There are many yards in Princeton that demonstrate the same point, but I'll use this one as an example because it's the most dramatic. Most front yards are very plain--a patch of lawn, a few shrubs pushed against the foundation. But here's one in which many flowers--in this season daffodils--have been planted for the public's benefit. Such a contribution to the public viewscape, and the minimization of unused lawn, is to be celebrated.
And yet the whole floristic effect is contradicted by what's going on between sidewalk and street. Bare dirt, dead grass, a pile of brush and leaves. It's like a woman wearing a flowery print dress and worn-out workboots. This is a busy street, and the yard shows clear intention to present a grand display of flowers to the town. There's pride in yard and yet complete lack of pride in the public right of way.
Here's what it looks like from the street. One can't see the flowers for the yardwaste. Again, there are hundreds of similar piles of yardwaste in town, suggesting that this is not one homeowner's approach but in fact a horticultural norm. The contradiction of well-tended yard and brushpile at the curb is so jarring, and yet so common, that I start to get that emperor-has-no-clothes feeling, as if people are able to filter out what is right in front of their eyes.
One explanation for this is that while I may see leaves in their ecological context as nature's way of protecting and returning nutrients to the soil, many others may view it rather as a form of dust that must be swept away to create a clean appearance. It may be that the pile of yardwaste at the curb is actually a source of pride--proof that the homeowners work hard to take care of their yard.
There is, then, repeated in hundreds of yards all over town, an unwritten agreement that the shared streetscape must be sacrificed in order to sustain order and neatness on the private property on the house side of the sidewalk. This directly contradicts the shared sentiment distilled into town ordinances. Ordinances require that trash cans and recycling buckets not linger at the curb for more than a day. State and local laws restrict how long leaves, etc. can linger at the curb. Streets must be swept by a street cleaner once a month. Common practice among residents largely defeats these attempts to regulate and value the appearance and function of the streetscape.
One significant component of the scene is the storm inlet. Water can seep into cracks between storm drains and pavement, causing a progressive deterioration that undermines the pavement and leads ultimately to the collapse of the storm drain. Given how much time and money the town must devote to collecting leaves and brush dumped year-round in the street, often illegally, it's important to ask to what extent other maintenance needs are being deferred, and what the budgetary consequences are.
The piling of leaves, etc. at the curb spawns imitation by neighbors looking for visual cues about how to behave. Pickups in most neighborhoods this time of year are monthly, and if a resident imitates neighbors rather than pay attention to the pickup schedule, the pile of leaves will kill the grass before pickup day arrives, further marring the streetscape.
One alternative is to pile or corral leaves in a back corner of the property, perhaps screened by shrubs, and let them return to the soil. This approach is less taxing on town services and the eyes of passersby, and is ideal for storing leaves while keeping them from blowing around.
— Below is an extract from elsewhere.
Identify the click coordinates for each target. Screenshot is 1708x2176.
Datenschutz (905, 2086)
Its only drawback is that neighbors can't see it, and therefore won't think it's the way leaves are supposed to be handled. In other words, good behavior is invisible, while illegal dumping in the streets is highly visible and gets copied by neighbors.
Cleaning out some flower beds this spring, I decided to set an example and put the leaves in a leaf corral in the front yard, tucked behind some shrubs. It's neater than piling the leaves in the street, and even oak leaves quickly start to settle down in the green wire corral, making room for more cuttings through the summer.
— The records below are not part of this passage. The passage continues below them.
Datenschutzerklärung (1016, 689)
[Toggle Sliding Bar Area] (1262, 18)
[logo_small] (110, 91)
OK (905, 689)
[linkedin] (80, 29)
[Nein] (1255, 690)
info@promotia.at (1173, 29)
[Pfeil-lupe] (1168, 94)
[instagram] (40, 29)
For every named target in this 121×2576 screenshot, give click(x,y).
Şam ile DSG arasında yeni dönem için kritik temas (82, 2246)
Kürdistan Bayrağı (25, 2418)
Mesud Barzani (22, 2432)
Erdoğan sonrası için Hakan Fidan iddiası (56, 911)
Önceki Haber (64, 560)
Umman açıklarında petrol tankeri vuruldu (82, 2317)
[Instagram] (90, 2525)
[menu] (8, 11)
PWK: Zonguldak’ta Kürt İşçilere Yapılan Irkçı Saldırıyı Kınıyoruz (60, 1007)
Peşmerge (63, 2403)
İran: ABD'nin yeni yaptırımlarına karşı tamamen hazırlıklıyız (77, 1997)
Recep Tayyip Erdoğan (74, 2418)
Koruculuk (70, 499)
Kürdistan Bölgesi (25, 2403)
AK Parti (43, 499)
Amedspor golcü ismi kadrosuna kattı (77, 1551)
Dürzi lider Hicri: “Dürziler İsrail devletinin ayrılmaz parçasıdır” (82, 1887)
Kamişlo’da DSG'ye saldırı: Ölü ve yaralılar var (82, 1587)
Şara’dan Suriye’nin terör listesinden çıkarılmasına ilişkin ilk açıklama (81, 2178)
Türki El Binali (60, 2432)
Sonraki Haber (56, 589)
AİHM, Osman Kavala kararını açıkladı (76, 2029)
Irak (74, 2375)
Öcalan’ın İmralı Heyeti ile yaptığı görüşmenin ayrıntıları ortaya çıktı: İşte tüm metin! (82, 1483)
Already, the pile has dropped a foot, and the green wire is almost invisible.
There's symbolism in this small corral of leaves. It says that, with just a little adaptation, we can play along with nature's endless cycling of nutrients from soil to tree and back again, rather than seeing nature as a nuisance or the enemy. It says our shared, public right of way is meant not to be a dumping ground, but rather a source of pride. And it says that public employees have more important things to do than chase after leaves that homeowners can easily use to their advantage on their own property.